(Location entries for text and items)
-------

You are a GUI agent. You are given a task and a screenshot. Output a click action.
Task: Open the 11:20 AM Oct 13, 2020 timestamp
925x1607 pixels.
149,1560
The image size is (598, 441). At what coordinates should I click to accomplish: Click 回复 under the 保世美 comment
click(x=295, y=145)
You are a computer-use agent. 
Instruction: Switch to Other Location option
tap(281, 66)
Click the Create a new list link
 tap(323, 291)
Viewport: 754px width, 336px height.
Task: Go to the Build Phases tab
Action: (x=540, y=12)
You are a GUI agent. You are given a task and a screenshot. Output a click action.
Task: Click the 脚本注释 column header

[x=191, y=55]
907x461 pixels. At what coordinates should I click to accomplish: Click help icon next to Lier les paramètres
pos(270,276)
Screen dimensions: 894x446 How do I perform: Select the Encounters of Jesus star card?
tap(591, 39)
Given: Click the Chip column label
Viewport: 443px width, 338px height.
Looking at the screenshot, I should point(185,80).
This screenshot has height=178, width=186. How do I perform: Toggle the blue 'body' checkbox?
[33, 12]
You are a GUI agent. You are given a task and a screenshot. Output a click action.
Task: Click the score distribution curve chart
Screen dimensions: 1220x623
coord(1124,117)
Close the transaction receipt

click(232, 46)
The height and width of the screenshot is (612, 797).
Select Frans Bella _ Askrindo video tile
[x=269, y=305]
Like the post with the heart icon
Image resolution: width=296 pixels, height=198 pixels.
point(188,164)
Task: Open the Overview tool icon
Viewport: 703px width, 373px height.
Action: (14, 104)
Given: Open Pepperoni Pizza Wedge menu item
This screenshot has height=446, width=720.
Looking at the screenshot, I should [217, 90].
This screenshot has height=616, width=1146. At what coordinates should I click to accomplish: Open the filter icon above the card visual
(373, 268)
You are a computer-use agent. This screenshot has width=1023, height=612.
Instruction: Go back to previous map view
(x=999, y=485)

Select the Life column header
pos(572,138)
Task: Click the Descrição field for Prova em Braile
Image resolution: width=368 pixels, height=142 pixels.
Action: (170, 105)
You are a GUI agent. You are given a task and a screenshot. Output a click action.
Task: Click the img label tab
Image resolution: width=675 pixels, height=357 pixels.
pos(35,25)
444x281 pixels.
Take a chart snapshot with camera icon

-------

_Work to complete_
Copy every line of the listing above without changing anything.

_Final answer_
You are a GUI agent. You are given a task and a screenshot. Output a click action.
Task: Open the 11:20 AM Oct 13, 2020 timestamp
925x1607 pixels.
149,1560
The image size is (598, 441). At what coordinates should I click to accomplish: Click 回复 under the 保世美 comment
click(x=295, y=145)
You are a computer-use agent. 
Instruction: Switch to Other Location option
tap(281, 66)
Click the Create a new list link
 tap(323, 291)
Viewport: 754px width, 336px height.
Task: Go to the Build Phases tab
Action: (x=540, y=12)
You are a GUI agent. You are given a task and a screenshot. Output a click action.
Task: Click the 脚本注释 column header

[x=191, y=55]
907x461 pixels. At what coordinates should I click to accomplish: Click help icon next to Lier les paramètres
pos(270,276)
Screen dimensions: 894x446 How do I perform: Select the Encounters of Jesus star card?
tap(591, 39)
Given: Click the Chip column label
Viewport: 443px width, 338px height.
Looking at the screenshot, I should point(185,80).
This screenshot has height=178, width=186. How do I perform: Toggle the blue 'body' checkbox?
[33, 12]
You are a GUI agent. You are given a task and a screenshot. Output a click action.
Task: Click the score distribution curve chart
Screen dimensions: 1220x623
coord(1124,117)
Close the transaction receipt

click(232, 46)
The height and width of the screenshot is (612, 797).
Select Frans Bella _ Askrindo video tile
[x=269, y=305]
Like the post with the heart icon
Image resolution: width=296 pixels, height=198 pixels.
point(188,164)
Task: Open the Overview tool icon
Viewport: 703px width, 373px height.
Action: (14, 104)
Given: Open Pepperoni Pizza Wedge menu item
This screenshot has height=446, width=720.
Looking at the screenshot, I should [217, 90].
This screenshot has height=616, width=1146. At what coordinates should I click to accomplish: Open the filter icon above the card visual
(373, 268)
You are a computer-use agent. This screenshot has width=1023, height=612.
Instruction: Go back to previous map view
(x=999, y=485)

Select the Life column header
pos(572,138)
Task: Click the Descrição field for Prova em Braile
Image resolution: width=368 pixels, height=142 pixels.
Action: (170, 105)
You are a GUI agent. You are given a task and a screenshot. Output a click action.
Task: Click the img label tab
Image resolution: width=675 pixels, height=357 pixels.
pos(35,25)
444x281 pixels.
Take a chart snapshot with camera icon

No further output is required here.